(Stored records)
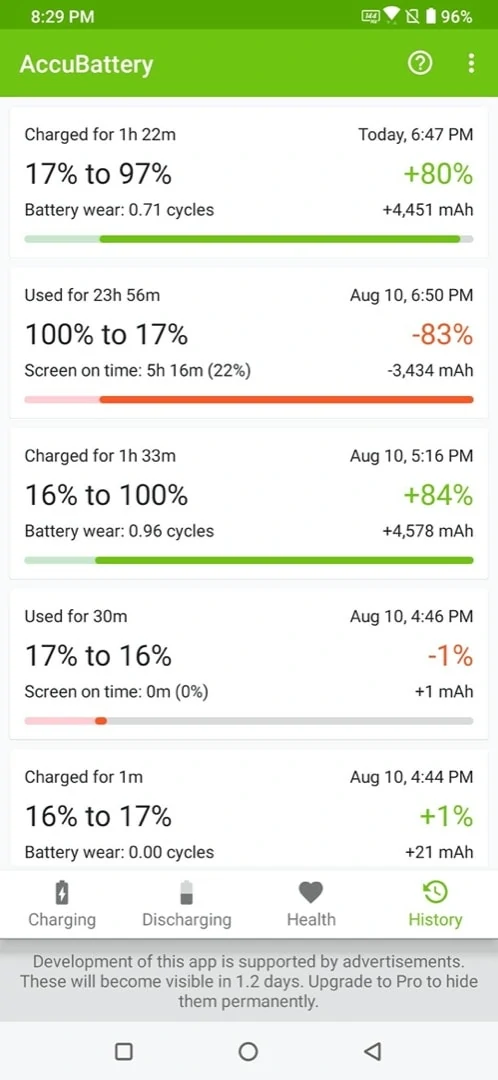
Task: Open the 17% to 97% charge session
Action: (249, 182)
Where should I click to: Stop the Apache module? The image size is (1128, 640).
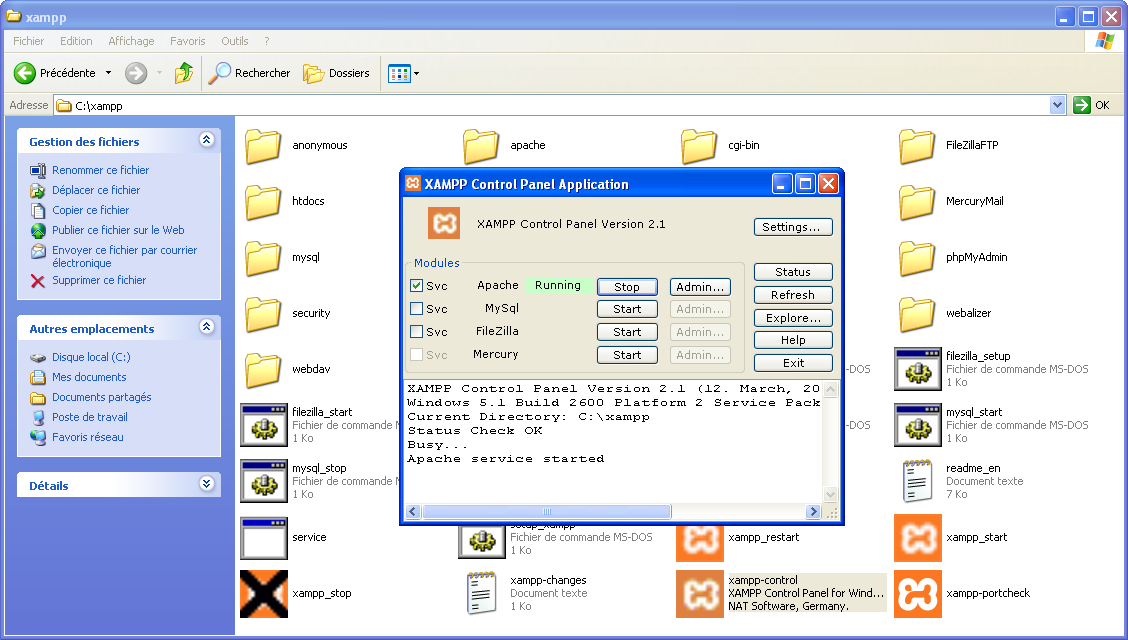627,287
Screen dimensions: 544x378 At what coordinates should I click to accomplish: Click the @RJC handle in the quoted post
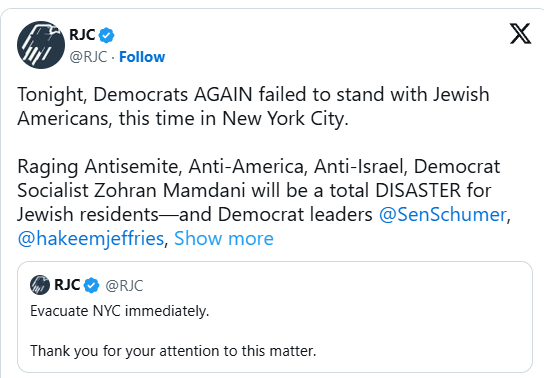click(x=124, y=286)
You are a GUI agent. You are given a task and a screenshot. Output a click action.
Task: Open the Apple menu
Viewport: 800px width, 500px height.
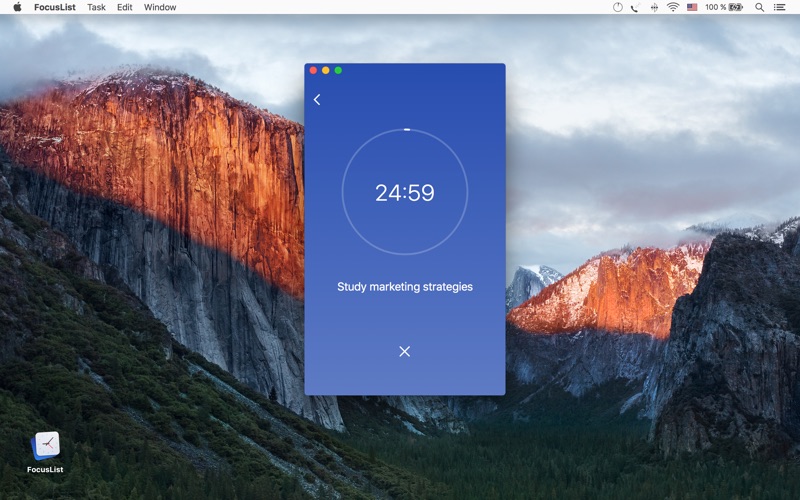pyautogui.click(x=17, y=7)
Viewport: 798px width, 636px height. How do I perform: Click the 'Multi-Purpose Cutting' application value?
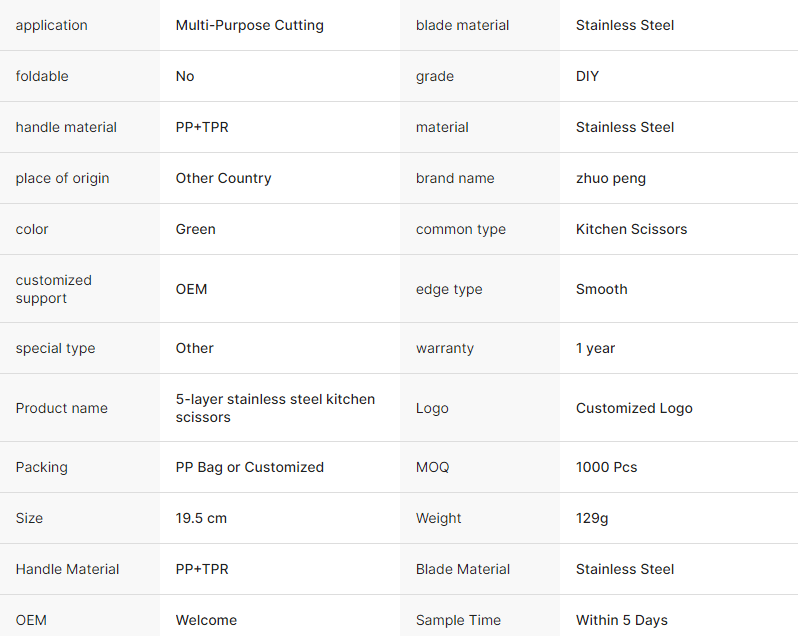pyautogui.click(x=249, y=25)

# Your instructions
Pictures are to be left out; the answer must otherwise be exactly the lines from the one with "Screen dimensions: 544x378" through the final line of the entries above, both included.

# Solution for this task
Screen dimensions: 544x378 At what coordinates should I click to accomplish: Click the @RJC handle in the quoted post
click(x=124, y=286)
You are a GUI agent. You are given a task and a screenshot. Output a click action.
Task: Open the Apple menu
Viewport: 800px width, 500px height.
pyautogui.click(x=17, y=7)
Viewport: 798px width, 636px height. How do I perform: Click the 'Multi-Purpose Cutting' application value?
pyautogui.click(x=249, y=25)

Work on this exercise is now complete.